Anlass für den Konflikt waren mehrere nicht abgesprochene Beweisanträge, die Hannig am Montag eingebracht hatte. Darin wollte der Anwalt die Vernehmung weiterer Zeugen erreichen, die womöglich ebenfalls am Tatort waren. Auch einen Einbruch im Kasseler Regierungspräsidium, bei dem Akten verschwunden seien, wollte er untersuchen lassen.
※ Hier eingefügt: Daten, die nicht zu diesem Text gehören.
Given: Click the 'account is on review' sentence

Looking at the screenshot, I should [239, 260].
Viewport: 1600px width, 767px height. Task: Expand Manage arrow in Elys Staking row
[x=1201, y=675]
Der Vorsitzende Richter Thomas Sagebiel hatte daraufhin erklärt, er müsse sich angesichts der Anträge Gedanken machen, ob Ernst eine wirksame Verteidigung habe.

Im Prozess wird am Dienstag erstmals die Aussage von einem der Söhne Lübckes erwartet.

Stephan E. ist in einem weiteren Fall des versuchten Mordes und der gefährlichen Körperverletzung angeklagt. Er soll 2016 in Lohfelden bei Kassel einen Flüchtling niedergestochen haben. Die Bundesanwaltschaft wirft den beiden Angeklagten aus Nordhessen vor, aus rechtsradikaler, fremdenfeindlicher Gesinnung gehandelt zu haben. Beide haben in der Vergangenheit an rechtsextremistischen Kundgebungen und Demonstrationen teilgenommen. Lübcke soll seit einer Bürgerversammlung im Oktober 2015 in Lohfelden zur Zielscheibe fremdenfeindlichen Hasses geworden sein. Damals warb er um die Eröffnung einer Flüchtlingsunterkunft und wehrte sich gegen störende Zwischenrufe.